Okuma parçası
24 Ağustos 2010 Salı

ben iyileşince...

bu ara gözlerim biraz buğulu. yaşarmıyor ama sanki her an dolacakmış gibi bakıyor. O yüzden çok bakmıyorum aynalara. sol tarafıma felç iniyor gibi, omzundan başlayan ve sol diz kapağıma kadar inen bir ağrı, nasıl yapsam geçmiyor. olan arada kalmış kalbime oluyor o da sancılı bu aralar. hayatla da pek iyi değil aram, uyanmak istemiyorum o zorluyor. rüyalarımla daha mutluyum aslında. bilmiyorum saçmalıklarımla oyalanıyorum biraz. güneşe de gıcığım zaten, yukardan sırıtıyormuş gibi geliyor, "keh keh keh" şeklinde gülüşlerini duyuyorum. ah diyorum, ah bir yağsa yağmur ozaman görürüm ben seni, çaksa şimşek, korkup saklandığında bulutun arkasına ozaman ben atıcam o kahkahaları... Aman be, banane işte ben mutsuzum bu günlerde, mevsim sonbahar olsun, yağmur yağsın, ağaçlar çıplak kalsın, hava da kararsın. mevsimde mutsuz olsun. ben iyileşince mevsim aşk olsun, şubatta hava açsın .. :)

Görev
"ben iyileşince" başlıklı okuma parçasını baştan sona, tek harfini bile değiştirmeden alıntıla. Ardından gelen satırların bu işle hiçbir ilgisi yoktur.

Gösterilen bilgiler
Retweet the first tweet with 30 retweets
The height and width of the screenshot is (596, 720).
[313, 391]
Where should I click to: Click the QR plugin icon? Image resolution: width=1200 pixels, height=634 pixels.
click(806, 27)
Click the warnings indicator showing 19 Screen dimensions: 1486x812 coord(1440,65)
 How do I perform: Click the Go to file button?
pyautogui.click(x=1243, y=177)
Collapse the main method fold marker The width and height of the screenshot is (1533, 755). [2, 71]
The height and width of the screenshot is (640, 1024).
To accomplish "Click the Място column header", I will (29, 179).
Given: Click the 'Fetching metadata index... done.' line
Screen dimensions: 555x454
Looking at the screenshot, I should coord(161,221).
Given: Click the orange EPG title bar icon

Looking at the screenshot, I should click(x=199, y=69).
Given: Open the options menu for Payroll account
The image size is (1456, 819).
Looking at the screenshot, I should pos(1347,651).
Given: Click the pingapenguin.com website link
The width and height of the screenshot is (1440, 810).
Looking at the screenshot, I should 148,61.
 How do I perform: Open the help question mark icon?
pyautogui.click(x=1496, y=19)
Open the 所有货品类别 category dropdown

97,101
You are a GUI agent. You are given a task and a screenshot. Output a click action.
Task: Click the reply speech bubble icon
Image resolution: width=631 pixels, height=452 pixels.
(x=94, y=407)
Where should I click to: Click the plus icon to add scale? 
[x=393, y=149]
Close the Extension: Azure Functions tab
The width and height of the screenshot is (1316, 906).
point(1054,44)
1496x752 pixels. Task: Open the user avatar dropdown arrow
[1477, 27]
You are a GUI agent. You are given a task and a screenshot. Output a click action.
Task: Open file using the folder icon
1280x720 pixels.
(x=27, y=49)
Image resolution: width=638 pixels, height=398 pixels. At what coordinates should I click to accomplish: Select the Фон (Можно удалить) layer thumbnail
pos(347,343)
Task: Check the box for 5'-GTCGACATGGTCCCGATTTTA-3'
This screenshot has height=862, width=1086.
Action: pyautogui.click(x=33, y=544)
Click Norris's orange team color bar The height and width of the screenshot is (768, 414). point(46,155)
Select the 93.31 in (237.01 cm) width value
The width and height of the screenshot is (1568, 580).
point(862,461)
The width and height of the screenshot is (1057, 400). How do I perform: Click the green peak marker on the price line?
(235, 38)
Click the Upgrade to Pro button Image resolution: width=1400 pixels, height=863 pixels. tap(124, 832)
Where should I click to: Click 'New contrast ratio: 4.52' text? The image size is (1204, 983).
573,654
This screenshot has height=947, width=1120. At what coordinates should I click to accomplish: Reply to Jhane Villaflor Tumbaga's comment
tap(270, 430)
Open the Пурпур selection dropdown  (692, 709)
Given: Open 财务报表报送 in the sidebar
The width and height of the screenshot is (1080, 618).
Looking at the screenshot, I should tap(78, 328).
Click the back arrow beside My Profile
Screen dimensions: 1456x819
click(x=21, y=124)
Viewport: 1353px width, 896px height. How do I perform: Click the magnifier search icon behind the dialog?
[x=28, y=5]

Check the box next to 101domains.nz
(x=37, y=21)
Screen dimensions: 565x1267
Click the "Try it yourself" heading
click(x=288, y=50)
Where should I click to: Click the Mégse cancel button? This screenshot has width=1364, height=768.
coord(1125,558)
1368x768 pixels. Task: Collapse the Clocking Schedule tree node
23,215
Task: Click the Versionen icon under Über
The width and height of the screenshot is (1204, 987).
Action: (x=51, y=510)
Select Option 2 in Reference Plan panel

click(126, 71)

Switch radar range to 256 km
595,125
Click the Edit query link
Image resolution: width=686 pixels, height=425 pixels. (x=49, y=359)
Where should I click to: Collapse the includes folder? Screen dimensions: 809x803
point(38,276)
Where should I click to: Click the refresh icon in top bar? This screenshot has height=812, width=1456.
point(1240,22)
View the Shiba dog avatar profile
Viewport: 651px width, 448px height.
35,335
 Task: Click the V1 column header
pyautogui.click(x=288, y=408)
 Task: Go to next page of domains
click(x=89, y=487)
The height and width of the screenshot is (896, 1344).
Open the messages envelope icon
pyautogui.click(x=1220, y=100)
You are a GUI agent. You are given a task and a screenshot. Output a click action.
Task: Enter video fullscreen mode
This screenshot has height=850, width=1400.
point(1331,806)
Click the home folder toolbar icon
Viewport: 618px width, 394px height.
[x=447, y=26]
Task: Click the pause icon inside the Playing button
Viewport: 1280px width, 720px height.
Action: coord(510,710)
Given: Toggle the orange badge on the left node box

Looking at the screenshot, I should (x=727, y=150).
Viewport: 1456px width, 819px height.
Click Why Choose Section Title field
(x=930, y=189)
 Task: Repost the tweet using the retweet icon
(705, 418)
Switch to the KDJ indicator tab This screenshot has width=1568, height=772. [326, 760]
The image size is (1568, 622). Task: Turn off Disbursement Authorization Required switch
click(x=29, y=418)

Görev çıktısı
24 Ağustos 2010 Salı

ben iyileşince...

bu ara gözlerim biraz buğulu. yaşarmıyor ama sanki her an dolacakmış gibi bakıyor. O yüzden çok bakmıyorum aynalara. sol tarafıma felç iniyor gibi, omzundan başlayan ve sol diz kapağıma kadar inen bir ağrı, nasıl yapsam geçmiyor. olan arada kalmış kalbime oluyor o da sancılı bu aralar. hayatla da pek iyi değil aram, uyanmak istemiyorum o zorluyor. rüyalarımla daha mutluyum aslında. bilmiyorum saçmalıklarımla oyalanıyorum biraz. güneşe de gıcığım zaten, yukardan sırıtıyormuş gibi geliyor, "keh keh keh" şeklinde gülüşlerini duyuyorum. ah diyorum, ah bir yağsa yağmur ozaman görürüm ben seni, çaksa şimşek, korkup saklandığında bulutun arkasına ozaman ben atıcam o kahkahaları... Aman be, banane işte ben mutsuzum bu günlerde, mevsim sonbahar olsun, yağmur yağsın, ağaçlar çıplak kalsın, hava da kararsın. mevsimde mutsuz olsun. ben iyileşince mevsim aşk olsun, şubatta hava açsın .. :)